BLATTERLE
RIELINGER

La bulimia consumistica della nostra epoca ha un tratto paradossale: invasati come siamo nella smania del mero possesso, crediamo di acquistare e di conquistare, e invece non ci accorgiamo di quante perdite andiamo accumulando. In questo senso, l’agricoltura è un terreno privilegiato per registrare il vasto inventario dei beni perduti, proprio mentre ci si squaderna davanti una pletorica abbondanza da sovrapproduzione. «Mai in passato i banchi dei mercati sono stati così traboccanti di verdura, di legumi, di frutta. Un’opulenza abbagliante che però maschera un grave processo di impoverimento generale». È sotto gli occhi di tutti, ma il documentato disincanto di uno storico dell’agricoltura come Piero Bevilacqua ci aiuta a focalizzare meglio la portata del paradosso. Ed evidenzia che l’abbondanza in bella mostra è spesso solo di quantità, non di varietà. Pensiamo alla frutta, che è forse il bene agricolo più familiare ai consumatori. Le mele e le pere, come anche le susine e le ciliegie che mangiamo correntemente, quelle che dominano il mercato, si esauriscono oggi in quattro, cinque tipologie, mentre fino a sessanta, settanta anni fa erano centinaia.

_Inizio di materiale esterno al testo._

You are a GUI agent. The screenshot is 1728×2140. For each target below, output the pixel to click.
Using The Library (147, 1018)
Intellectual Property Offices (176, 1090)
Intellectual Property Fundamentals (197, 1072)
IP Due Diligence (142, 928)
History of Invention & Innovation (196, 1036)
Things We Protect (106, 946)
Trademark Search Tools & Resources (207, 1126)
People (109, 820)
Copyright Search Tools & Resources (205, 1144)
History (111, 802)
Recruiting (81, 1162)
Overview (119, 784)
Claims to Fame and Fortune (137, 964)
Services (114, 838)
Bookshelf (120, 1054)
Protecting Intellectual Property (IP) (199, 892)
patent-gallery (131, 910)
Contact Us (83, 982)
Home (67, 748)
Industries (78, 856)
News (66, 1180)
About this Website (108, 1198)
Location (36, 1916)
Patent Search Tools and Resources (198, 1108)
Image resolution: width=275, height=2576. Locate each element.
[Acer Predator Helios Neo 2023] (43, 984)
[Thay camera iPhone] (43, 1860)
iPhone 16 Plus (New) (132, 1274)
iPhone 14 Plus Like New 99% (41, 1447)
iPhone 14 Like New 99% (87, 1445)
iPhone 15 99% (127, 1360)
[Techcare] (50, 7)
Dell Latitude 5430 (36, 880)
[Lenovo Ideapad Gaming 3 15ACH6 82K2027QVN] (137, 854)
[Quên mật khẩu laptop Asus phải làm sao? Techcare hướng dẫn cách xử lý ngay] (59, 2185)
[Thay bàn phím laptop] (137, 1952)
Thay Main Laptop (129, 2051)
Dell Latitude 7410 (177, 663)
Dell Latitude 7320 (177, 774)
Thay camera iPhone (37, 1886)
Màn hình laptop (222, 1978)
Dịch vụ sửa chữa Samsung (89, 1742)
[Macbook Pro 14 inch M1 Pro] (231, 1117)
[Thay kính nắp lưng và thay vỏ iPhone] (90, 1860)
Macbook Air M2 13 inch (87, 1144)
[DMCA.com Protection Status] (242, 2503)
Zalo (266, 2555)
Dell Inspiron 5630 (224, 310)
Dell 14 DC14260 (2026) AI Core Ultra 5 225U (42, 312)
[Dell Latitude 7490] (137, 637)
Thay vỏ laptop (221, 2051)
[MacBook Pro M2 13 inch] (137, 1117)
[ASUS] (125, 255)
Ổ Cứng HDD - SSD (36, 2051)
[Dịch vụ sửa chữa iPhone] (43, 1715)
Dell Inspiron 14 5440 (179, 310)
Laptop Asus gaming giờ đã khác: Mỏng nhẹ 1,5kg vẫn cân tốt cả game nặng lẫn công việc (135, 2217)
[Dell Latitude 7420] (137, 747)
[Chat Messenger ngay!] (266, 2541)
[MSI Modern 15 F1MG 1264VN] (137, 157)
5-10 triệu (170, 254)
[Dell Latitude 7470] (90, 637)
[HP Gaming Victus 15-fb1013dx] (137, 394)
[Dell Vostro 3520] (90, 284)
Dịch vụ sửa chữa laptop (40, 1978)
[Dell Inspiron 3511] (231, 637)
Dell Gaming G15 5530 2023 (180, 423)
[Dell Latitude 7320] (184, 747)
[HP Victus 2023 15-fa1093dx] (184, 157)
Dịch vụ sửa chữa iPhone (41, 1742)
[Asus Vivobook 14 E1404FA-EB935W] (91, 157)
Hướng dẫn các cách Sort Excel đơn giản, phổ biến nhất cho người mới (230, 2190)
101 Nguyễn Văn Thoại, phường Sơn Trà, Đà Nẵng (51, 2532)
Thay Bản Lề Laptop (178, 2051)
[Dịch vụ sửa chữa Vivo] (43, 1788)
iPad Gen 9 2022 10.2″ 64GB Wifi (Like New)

Un vitigno a bacca bianca, il blaterle, un tempo piuttosto diffuso in Valle Isarco e in Val Venosta, ma oggi pressoché estinto

A questa deriva depauperante non si sottrae neanche l’uva, decimata in pochi decenni nel suo straordinario repertorio di varietà locali, in larga parte ormai abbandonate e disperse. È il caso di un vitigno a bacca bianca, il blaterle, un tempo piuttosto diffuso in Valle Isarco e in Val Venosta, ma oggi pressoché estinto. Tra i pochi vignaioli che continuano a crederci, accanto al bravo Heinrich Mayr di Nusserhof, ci piace segnalare il lavoro di Matthias Messner, già conferitore della cantina sociale della Valle Isarco, che dal 2011 si è messo in proprio. Oltre a gestire un piccolo agriturismo con annessa trattoria, Matthias è membro dell’associazione di contadini biologici Bioland, e va giustamente orgoglioso del suo BLATTERLE (qui le “t” diventano due): un bianco affilato e teso come pochi, senza nessuna velleità di complessità né di completezza, ma portatore sano di personalità. Se oggi come ieri la varietà è una componente intrinseca della bellezza, a vini così schietti e originali non vorremmo rinunciare mai.